Last week I visited the cemetery in Hastings to see where my paternal grandparents - Alma and Peter Bridgeman who died in 1980 and 1983 respectively - were buried. I hadn't visited for some years so it took us a while to find their plot amongst the rows and rows in the Orchard Road cemetery - or "graveyard" as my daughter, who has clearly overdosed on spooky novels, insisted on calling it.
Encountering tangible symbols of death is always a sobering experience. Many headstones commemorated people who had lost their lives in the Napier earthquake of 3rd February 1931. There were soldiers who'd died serving their country and there were far too many dead babies from long ago - including one headstone that listed six infants who'd died in six consecutive years. The casual observer can only guess at some of the tragedies that lay behind the precisely etched words.
Unsurprisingly, this visit ignited thoughts of mortality and raised the issue of whether burial or cremation is preferable. While different religious faiths and cultural belief systems have guidelines on how a deceased person's body should be processed, I like Jerry Seinfeld's take on the subject:
"People used to want a big, thick granite stone, their names carved... with a chisel. 'I was here, dammit!' Cremation is like you're trying to cover up a crime. 'Burn the body. Scatter the ashes around. As far as anyone's concerned this whole thing never happened.'"

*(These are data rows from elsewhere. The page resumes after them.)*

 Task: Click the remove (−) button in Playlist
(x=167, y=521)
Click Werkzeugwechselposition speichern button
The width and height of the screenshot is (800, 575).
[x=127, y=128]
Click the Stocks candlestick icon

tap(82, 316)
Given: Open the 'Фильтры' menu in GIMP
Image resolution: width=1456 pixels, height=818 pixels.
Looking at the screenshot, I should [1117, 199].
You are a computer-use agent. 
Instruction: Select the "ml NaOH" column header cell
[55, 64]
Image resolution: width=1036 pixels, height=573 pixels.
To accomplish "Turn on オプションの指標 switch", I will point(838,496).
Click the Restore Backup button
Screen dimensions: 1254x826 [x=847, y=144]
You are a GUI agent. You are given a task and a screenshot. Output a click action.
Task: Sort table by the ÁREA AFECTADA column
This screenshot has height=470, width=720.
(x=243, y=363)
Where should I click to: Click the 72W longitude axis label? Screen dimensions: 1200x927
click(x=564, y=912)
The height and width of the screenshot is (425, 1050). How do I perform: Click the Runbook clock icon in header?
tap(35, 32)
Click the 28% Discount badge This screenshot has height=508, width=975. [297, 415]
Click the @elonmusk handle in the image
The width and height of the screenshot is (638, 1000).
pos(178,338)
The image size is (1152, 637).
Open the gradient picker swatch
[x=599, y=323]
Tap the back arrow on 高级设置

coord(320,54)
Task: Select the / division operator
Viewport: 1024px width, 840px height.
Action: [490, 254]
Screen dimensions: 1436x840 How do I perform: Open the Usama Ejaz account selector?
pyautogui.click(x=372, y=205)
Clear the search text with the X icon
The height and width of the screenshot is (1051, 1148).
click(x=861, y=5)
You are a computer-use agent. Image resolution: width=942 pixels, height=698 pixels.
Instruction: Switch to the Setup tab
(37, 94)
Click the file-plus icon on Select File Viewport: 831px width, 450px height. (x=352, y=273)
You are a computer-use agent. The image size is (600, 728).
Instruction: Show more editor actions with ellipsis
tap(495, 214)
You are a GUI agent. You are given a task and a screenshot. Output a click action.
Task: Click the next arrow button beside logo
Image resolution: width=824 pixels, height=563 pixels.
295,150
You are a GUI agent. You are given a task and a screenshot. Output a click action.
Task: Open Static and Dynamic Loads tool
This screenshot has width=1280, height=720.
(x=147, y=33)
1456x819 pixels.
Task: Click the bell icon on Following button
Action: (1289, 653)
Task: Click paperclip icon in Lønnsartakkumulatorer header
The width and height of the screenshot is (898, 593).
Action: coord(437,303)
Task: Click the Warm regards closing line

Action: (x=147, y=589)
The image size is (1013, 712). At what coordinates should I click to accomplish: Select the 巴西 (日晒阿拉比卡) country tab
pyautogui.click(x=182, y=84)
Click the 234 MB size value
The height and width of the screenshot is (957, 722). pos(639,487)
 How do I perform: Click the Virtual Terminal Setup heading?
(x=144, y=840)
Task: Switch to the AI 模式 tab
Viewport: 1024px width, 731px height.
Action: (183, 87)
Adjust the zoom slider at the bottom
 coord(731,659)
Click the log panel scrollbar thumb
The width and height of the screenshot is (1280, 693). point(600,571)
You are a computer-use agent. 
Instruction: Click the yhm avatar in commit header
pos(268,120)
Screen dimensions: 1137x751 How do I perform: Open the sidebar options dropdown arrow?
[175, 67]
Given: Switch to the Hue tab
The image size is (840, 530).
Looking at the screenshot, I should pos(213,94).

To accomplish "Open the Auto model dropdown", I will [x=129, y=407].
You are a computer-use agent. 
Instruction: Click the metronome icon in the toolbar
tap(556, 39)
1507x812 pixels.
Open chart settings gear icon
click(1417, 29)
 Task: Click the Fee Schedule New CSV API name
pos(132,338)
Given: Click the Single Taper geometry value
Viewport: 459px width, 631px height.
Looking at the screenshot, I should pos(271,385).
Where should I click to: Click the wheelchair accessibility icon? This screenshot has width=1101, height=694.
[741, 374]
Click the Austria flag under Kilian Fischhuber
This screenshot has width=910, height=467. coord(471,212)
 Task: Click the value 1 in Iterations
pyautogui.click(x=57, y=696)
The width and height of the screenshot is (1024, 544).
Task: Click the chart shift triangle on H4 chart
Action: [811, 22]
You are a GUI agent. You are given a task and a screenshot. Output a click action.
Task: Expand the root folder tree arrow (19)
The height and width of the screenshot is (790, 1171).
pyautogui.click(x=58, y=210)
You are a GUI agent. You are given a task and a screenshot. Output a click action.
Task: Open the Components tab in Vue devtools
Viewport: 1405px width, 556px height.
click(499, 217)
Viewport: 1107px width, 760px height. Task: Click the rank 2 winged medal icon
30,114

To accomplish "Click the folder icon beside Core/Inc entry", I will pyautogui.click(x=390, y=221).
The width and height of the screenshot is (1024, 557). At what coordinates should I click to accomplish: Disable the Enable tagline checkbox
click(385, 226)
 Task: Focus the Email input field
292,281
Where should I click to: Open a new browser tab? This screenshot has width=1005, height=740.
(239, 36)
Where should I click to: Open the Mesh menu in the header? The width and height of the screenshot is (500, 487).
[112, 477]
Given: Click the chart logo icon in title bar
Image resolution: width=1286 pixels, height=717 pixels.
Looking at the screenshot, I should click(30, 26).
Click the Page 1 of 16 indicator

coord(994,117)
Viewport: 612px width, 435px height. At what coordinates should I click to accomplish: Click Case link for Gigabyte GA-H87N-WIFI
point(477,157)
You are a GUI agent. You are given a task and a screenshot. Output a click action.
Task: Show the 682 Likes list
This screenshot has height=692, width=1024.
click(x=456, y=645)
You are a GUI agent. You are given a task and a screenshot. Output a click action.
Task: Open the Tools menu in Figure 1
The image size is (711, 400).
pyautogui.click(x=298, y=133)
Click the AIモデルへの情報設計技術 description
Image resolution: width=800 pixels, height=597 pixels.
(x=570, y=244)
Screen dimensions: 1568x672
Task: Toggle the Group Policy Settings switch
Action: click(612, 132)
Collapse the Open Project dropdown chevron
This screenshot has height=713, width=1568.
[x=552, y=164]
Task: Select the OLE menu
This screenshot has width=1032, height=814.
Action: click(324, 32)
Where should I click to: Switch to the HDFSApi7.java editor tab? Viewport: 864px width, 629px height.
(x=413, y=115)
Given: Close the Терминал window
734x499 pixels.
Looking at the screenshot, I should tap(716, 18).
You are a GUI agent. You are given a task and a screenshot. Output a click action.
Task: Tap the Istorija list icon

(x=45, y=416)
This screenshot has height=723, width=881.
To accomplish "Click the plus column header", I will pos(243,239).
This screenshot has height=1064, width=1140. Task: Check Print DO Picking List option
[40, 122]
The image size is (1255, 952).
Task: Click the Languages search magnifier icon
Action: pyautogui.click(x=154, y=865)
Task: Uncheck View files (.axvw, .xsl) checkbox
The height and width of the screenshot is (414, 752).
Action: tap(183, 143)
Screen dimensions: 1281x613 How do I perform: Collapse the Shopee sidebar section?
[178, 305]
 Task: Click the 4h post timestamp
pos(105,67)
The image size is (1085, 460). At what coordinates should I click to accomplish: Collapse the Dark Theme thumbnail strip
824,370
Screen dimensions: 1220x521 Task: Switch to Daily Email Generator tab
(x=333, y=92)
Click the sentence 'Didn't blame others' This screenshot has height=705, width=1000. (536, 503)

Cremation found favour when it was feared that the world was going to run out of room in which to bury bodies. With the population explosion came the idea that we'd all eventually have to be buried standing up unless we changed our ways. The prospect of fruitlessly clawing the inside of a coffin if accidentally buried alive and the idea of worms tunnelling through rotting corpses further helped cement cremation's image as the most civilised option.
Yet it was recently reported in The Guardian that woodland burials - in which bodies are buried "in fields or woods in wicker or cardboard coffins" - are booming in Britain. A yen to escape the clinical nature of traditional cemeteries, as well as a desire to minimise environmental impact, is likely to have driven demand for such natural alternatives.
Burial at sea is a fitting farewell if the deceased has a connection with the ocean. There are specific zones off the coast where sea burial can take place, according to the Funeral Directors Association of New Zealand's website which also advises that "[p]ermission must be sought from the local Coroner as well as maritime authorities, and the casket must be... weighted with holes drilled through the bottom to enable it to fill with water and sink." Then there's always the option of bequeathing your body to medical science so it can be used for research or teaching purposes.
The most public-spirited fate of a body is surely to use it to save or improve the life of another person by offering the organs for donation. When I applied for my lifetime driver's licence I ticked the box agreeing to be an organ donor. I ticked it again years later when the same licence was (weirdly, I thought) replaced by a non-lifetime licence. Evidently, over one million New Zealanders have done the same.
But, by all accounts, the deceased's wishes are not always respected in this regard. Apparently many families opt to thwart his or her good intentions in the stress of bereavement. Organ Donation New Zealand advises people to "tell your family your wishes and let them know which organs and tissues [such as heart valves, corneas and skin] you are willing to donate."
What's your preference: cremation or burial? Are you prepared to donate your organs should the opportunity arise?